• **TASK BRIEF**
No line of the records may be dropped; print them all again exactly.

══ STORED DATA ══

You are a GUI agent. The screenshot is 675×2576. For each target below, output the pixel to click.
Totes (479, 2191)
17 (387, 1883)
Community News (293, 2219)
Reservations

═══

• **FINISHED EXERCISE**
You are a GUI agent. The screenshot is 675×2576. For each target below, output the pixel to click.
Totes (479, 2191)
17 (387, 1883)
Community News (293, 2219)
Reservations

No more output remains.